EXERCISE —
Answer these questions about the email thread below:
(a) Which variant does Sven Barth call a personal favorite?
(b) Who does Sven Barth suppose would write the conversion using IntToStr?
(c) In the email thread's last paragraph, which two functions are named as ones that typing x.<Ctrl-Space> will never teach?

TEXT EXTRACT —
START

Am 06.02.2013 14:03, schrieb Henry Vermaak:
On Wed, Feb 06, 2013 at 01:12:59PM +0100, Sven Barth wrote:
Am 06.02.2013 12:13, schrieb Henry Vermaak:
Thanks for pointing out the advantages.  I can see the point, but can't
help to think that I'll be reading code like this soon:

s := '(' + x.ToString + ', ' + y.ToString + ')';

Instead of

s := Format('(%d, %d)', [x, y]);
I suppose there are quite some people (especially newbies ^^) who
write it like this:

s := '(' + IntToStr(x) + ', ' + IntToStr(y) + ')';

And here I would prefer the "ToString" variant (but my personal
favorit is the "Format" one :) )
No, you miss my point.  Let me put it this way: You're trading one type
of discoverability for another.

With type helpers, it becomes easy to discover that I can type
x.<Ctrl-Space> and immediately see ToString.  But I'll never learn of
Format(), Trim(), etc. this way.

END

MATERIAL —
START

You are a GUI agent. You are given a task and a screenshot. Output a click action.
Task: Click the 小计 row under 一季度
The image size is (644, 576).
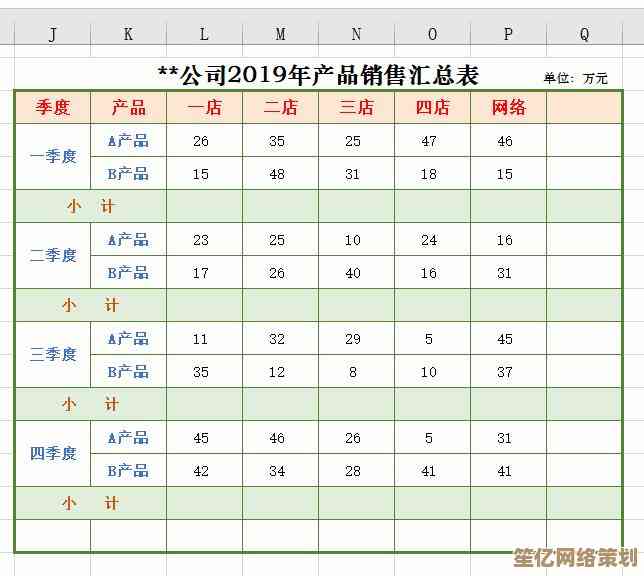point(90,206)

END

FULL ANSWER —
(a) The "Format" variant.
(b) Quite some people, especially newbies.
(c) Format() and Trim().